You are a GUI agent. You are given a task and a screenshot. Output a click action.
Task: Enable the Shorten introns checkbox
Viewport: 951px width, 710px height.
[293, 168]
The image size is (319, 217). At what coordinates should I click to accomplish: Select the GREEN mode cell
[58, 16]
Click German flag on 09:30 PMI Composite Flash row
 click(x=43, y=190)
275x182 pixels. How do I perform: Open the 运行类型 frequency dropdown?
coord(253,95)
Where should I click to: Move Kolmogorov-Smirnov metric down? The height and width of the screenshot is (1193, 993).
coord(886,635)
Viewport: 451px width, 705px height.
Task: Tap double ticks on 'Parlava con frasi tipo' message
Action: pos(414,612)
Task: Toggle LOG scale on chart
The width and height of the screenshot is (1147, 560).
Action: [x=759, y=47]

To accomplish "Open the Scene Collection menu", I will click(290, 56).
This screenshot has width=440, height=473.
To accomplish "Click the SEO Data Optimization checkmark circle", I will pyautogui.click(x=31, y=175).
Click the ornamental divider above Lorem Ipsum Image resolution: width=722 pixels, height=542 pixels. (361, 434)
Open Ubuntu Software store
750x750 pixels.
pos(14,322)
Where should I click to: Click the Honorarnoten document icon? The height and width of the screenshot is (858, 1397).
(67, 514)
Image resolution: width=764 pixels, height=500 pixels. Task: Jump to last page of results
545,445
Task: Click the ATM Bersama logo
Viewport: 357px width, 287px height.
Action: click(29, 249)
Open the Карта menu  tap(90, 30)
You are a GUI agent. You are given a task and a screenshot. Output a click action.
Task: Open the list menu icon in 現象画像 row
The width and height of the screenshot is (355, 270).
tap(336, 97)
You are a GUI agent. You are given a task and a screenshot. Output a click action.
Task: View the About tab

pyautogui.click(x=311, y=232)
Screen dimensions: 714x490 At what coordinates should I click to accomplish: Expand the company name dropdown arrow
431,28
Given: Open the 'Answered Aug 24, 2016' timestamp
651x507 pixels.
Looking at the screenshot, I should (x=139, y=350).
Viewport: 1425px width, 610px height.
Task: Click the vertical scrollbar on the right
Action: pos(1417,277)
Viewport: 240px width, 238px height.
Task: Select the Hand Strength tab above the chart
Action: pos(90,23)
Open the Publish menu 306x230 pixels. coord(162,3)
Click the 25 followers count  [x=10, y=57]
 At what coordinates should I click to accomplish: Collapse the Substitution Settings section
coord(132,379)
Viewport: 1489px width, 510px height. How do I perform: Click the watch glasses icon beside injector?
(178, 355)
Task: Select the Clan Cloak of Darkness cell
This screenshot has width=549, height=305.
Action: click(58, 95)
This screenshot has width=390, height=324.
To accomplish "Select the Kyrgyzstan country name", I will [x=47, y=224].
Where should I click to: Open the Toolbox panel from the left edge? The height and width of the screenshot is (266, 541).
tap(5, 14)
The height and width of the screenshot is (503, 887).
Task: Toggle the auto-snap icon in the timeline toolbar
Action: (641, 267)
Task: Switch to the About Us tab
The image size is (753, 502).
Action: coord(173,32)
******************************
Return the whole listing as it stands. Nothing may be altered.

#### Response area
You are a GUI agent. You are given a task and a screenshot. Output a click action.
Task: Enable the Shorten introns checkbox
Viewport: 951px width, 710px height.
[293, 168]
The image size is (319, 217). At what coordinates should I click to accomplish: Select the GREEN mode cell
[58, 16]
Click German flag on 09:30 PMI Composite Flash row
 click(x=43, y=190)
275x182 pixels. How do I perform: Open the 运行类型 frequency dropdown?
coord(253,95)
Where should I click to: Move Kolmogorov-Smirnov metric down? The height and width of the screenshot is (1193, 993).
coord(886,635)
Viewport: 451px width, 705px height.
Task: Tap double ticks on 'Parlava con frasi tipo' message
Action: pos(414,612)
Task: Toggle LOG scale on chart
The width and height of the screenshot is (1147, 560).
Action: [x=759, y=47]

To accomplish "Open the Scene Collection menu", I will click(290, 56).
This screenshot has width=440, height=473.
To accomplish "Click the SEO Data Optimization checkmark circle", I will pyautogui.click(x=31, y=175).
Click the ornamental divider above Lorem Ipsum Image resolution: width=722 pixels, height=542 pixels. (361, 434)
Open Ubuntu Software store
750x750 pixels.
pos(14,322)
Where should I click to: Click the Honorarnoten document icon? The height and width of the screenshot is (858, 1397).
(67, 514)
Image resolution: width=764 pixels, height=500 pixels. Task: Jump to last page of results
545,445
Task: Click the ATM Bersama logo
Viewport: 357px width, 287px height.
Action: click(29, 249)
Open the Карта menu  tap(90, 30)
You are a GUI agent. You are given a task and a screenshot. Output a click action.
Task: Open the list menu icon in 現象画像 row
The width and height of the screenshot is (355, 270).
tap(336, 97)
You are a GUI agent. You are given a task and a screenshot. Output a click action.
Task: View the About tab

pyautogui.click(x=311, y=232)
Screen dimensions: 714x490 At what coordinates should I click to accomplish: Expand the company name dropdown arrow
431,28
Given: Open the 'Answered Aug 24, 2016' timestamp
651x507 pixels.
Looking at the screenshot, I should (x=139, y=350).
Viewport: 1425px width, 610px height.
Task: Click the vertical scrollbar on the right
Action: pos(1417,277)
Viewport: 240px width, 238px height.
Task: Select the Hand Strength tab above the chart
Action: pos(90,23)
Open the Publish menu 306x230 pixels. coord(162,3)
Click the 25 followers count  [x=10, y=57]
 At what coordinates should I click to accomplish: Collapse the Substitution Settings section
coord(132,379)
Viewport: 1489px width, 510px height. How do I perform: Click the watch glasses icon beside injector?
(178, 355)
Task: Select the Clan Cloak of Darkness cell
This screenshot has width=549, height=305.
Action: click(58, 95)
This screenshot has width=390, height=324.
To accomplish "Select the Kyrgyzstan country name", I will [x=47, y=224].
Where should I click to: Open the Toolbox panel from the left edge? The height and width of the screenshot is (266, 541).
tap(5, 14)
The height and width of the screenshot is (503, 887).
Task: Toggle the auto-snap icon in the timeline toolbar
Action: (641, 267)
Task: Switch to the About Us tab
The image size is (753, 502).
Action: coord(173,32)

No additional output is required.